Stream in Pennsylvania, USA

Laurel Hill Creek is a 39.9 mi tributary of the Casselman River that is located in Somerset County, Pennsylvania, in the United States. It is part of the Youghiogheny River watershed, flowing to the Monongahela River, the Ohio River, and ultimately the Mississippi River.

It is responsible for draining 126 square miles of the 576 square miles drained by the Casselman River.

==Geography==
Laurel Hill Creek drains the east slope of Laurel Hill in the Laurel Highlands and flows to the appropriately named community of Confluence, where it joins the Casselman River a few yards above the Youghiogheny. It begins in Jefferson Township, with tributaries such as Crab Run, Clear Run, Shanks Run, Shafer Run, Moore Run, Kooser Run, Gross Run, Crise Run, Buck Run, and Jones Mill Run joining its stream, and then flows through Middlecreek Township, with tributaries such as Allen Creek, Garys Run, Blue Hole Creek, Cole Run, Showman Run, Fall Creek, and Lost Creek joining it.

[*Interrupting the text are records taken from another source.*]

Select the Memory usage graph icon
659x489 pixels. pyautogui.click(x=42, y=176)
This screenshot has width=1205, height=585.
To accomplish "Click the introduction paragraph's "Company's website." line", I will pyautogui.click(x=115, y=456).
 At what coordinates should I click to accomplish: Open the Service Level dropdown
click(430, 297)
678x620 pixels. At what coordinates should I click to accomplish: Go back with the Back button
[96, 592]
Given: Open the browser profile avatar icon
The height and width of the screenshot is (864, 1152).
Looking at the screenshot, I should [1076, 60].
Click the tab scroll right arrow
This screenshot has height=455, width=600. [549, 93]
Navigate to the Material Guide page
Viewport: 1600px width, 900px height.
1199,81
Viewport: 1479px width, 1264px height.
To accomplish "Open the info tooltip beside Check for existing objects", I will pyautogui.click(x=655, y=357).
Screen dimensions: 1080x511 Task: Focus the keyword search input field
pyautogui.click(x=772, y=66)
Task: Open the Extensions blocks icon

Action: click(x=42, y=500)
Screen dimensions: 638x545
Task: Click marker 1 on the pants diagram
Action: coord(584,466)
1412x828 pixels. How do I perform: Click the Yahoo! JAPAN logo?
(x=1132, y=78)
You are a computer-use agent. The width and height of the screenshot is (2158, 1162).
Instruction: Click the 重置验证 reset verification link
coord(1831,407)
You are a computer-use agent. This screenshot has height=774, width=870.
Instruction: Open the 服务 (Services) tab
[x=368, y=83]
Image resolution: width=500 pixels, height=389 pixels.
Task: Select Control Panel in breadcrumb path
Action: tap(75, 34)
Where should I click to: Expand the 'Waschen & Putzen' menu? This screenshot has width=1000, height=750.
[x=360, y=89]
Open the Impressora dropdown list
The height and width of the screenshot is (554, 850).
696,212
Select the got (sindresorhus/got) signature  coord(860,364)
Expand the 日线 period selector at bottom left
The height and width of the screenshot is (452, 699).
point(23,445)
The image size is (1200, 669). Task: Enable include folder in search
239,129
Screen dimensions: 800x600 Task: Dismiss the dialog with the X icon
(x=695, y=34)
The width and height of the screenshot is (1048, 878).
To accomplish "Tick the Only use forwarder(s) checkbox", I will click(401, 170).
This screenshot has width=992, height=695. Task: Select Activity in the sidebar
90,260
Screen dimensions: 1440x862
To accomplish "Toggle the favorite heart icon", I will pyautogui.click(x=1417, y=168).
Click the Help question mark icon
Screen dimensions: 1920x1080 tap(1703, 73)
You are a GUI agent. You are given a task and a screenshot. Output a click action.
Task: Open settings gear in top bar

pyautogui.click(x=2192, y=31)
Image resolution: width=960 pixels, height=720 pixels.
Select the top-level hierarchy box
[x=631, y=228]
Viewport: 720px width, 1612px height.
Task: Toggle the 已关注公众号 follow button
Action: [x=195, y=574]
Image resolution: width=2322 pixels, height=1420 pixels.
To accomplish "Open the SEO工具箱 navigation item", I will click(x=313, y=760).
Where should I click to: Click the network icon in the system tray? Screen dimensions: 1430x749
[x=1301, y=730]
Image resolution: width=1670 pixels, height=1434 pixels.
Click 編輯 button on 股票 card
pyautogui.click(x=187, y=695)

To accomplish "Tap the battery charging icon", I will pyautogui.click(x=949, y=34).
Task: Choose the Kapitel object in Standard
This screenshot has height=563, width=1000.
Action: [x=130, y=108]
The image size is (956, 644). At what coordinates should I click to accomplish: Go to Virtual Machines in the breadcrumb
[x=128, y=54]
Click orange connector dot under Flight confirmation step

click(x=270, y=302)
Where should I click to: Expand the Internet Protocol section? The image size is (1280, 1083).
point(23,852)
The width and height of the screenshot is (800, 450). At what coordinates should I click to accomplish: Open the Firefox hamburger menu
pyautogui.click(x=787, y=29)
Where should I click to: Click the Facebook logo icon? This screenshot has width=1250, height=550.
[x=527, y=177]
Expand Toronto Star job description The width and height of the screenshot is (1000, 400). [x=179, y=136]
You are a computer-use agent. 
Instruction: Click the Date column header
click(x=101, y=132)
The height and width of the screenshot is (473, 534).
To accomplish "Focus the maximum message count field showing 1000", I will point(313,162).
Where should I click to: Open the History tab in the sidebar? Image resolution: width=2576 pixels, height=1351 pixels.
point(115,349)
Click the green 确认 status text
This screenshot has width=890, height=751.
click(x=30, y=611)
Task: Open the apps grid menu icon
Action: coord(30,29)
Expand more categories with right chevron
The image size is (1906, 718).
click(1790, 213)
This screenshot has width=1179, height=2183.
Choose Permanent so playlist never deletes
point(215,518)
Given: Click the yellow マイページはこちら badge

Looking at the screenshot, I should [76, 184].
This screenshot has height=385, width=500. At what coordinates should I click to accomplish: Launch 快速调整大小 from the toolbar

The creek continues through Upper Turkeyfoot Township, with tributaries such as Green King Run / Whipkey Run, Mud Lick Run / Mose King Run, and Sandy Run adding to its flow. Laurel Hill Creek finally passes through Lower Turkeyfoot Township, with tributaries such as Cranberry Glade Run, May Run, and Licking Run joining it before it enters the Casselman River in Confluence, just before the Casselman River flows into the Youghiogheny River.

Laurel Hill Creek was listed at #7 on American Rivers' "Most Endangered Rivers" list for 2009.

==Bridges==
Barronvale Bridge, King's Bridge and Lower Humbert Covered Bridge cross Laurel Hill Creek.